_Consigne 1_.
Indiquez si chacune des affirmations suivantes est conforme à l'extrait fourni. Répondez par oui ou par non, en citant mot pour mot les termes de l'extrait qui tranchent. (a) Denis Voronenkov s'était réfugié en Ukraine avec sa femme. (b) Denis Voronenkov avait voté contre l'annexion de la Crimée. (c) La police de Kiev a donné l'identité du tireur.

_Extrait fourni_.
Un ex-député russe réfugié en Ukraine et devenu un opposant à la politique de Moscou a été assassiné jeudi à Kiev, les autorités ukrainiennes y voyant la main de la Russie, accusations jugées "absurdes" par le Kremlin.
Ancien député communiste qui avait voté avec la quasi-totalité de la Douma russe l'annexion de la Crimée en 2014, Denis Voronenkov était devenu ces derniers mois très critique à l'égard du Kremlin, et avait témoigné en Ukraine contre l'ancien président prorusse Viktor Ianoukovitch. Il s'était réfugié en Ukraine en octobre 2016 avec sa femme et avait pris la nationalité ukrainienne. Il était recherché par la justice russe pour "escroquerie".
Voronenkov se trouvait avec son garde du corps devant l'hôtel Premier Palace lorsqu'un "inconnu" a tiré sept ou huit fois, a déclaré aux journalistes Andreï Grichtchenko, patron de la police de Kiev. L'ex-député a été touché "trois ou quatre fois au ventre et au cou", a-t-il déclaré, précisant que la police retenait la piste d'un "assassinat commandité".

_Données_.

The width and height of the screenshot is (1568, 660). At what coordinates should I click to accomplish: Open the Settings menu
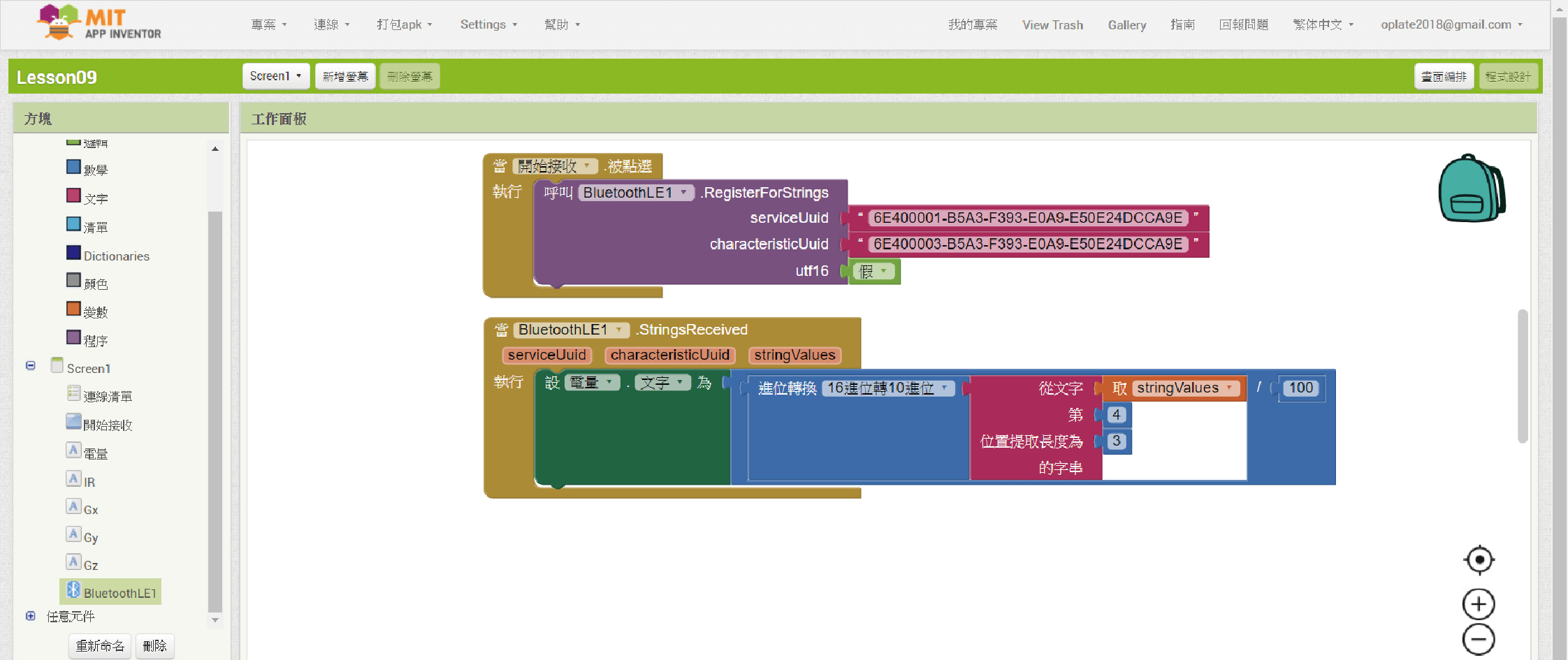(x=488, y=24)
...
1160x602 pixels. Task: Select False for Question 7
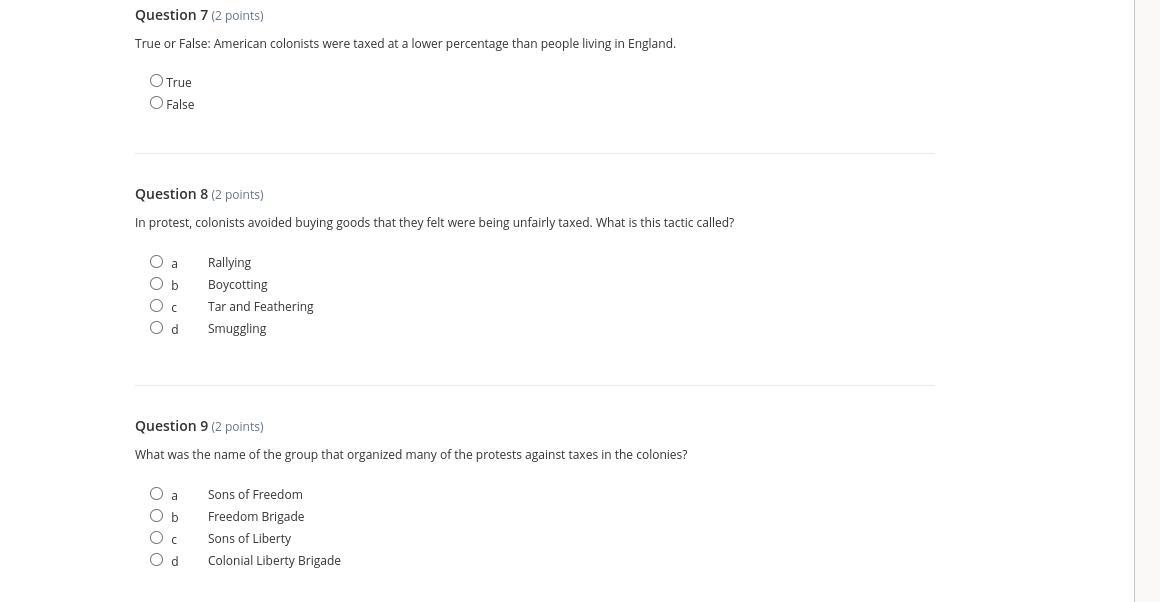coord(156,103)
---
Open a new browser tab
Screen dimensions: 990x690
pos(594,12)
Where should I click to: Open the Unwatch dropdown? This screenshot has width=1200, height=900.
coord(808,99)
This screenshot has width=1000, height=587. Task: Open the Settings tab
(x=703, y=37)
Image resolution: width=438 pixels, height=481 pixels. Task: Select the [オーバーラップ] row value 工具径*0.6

_Consigne 2_.
Dans les données, reprenez uniquement les lignes allant de celle qui contient « 1160x602 pixels. Task: Select » jusqu'à celle qui contient « coord(156,103) », celle-ci comprise, consignes incluses. Mettez à l'échelle les coordonnées des réponses en les multipliant par 1,85 et en les arrondissant à l'entier, les demis vers le haut, et laissez les images de côté.

_Réponse attendue 1_.
(a) Oui : « Il s'était réfugié en Ukraine en octobre 2016 avec sa femme ».
(b) Non : « qui avait voté avec la quasi-totalité de la Douma russe l'annexion de la Crimée en 2014 ».
(c) Non : « lorsqu'un "inconnu" a tiré sept ou huit fois ».

_Réponse attendue 2_.
1160x602 pixels. Task: Select False for Question 7
coord(289,191)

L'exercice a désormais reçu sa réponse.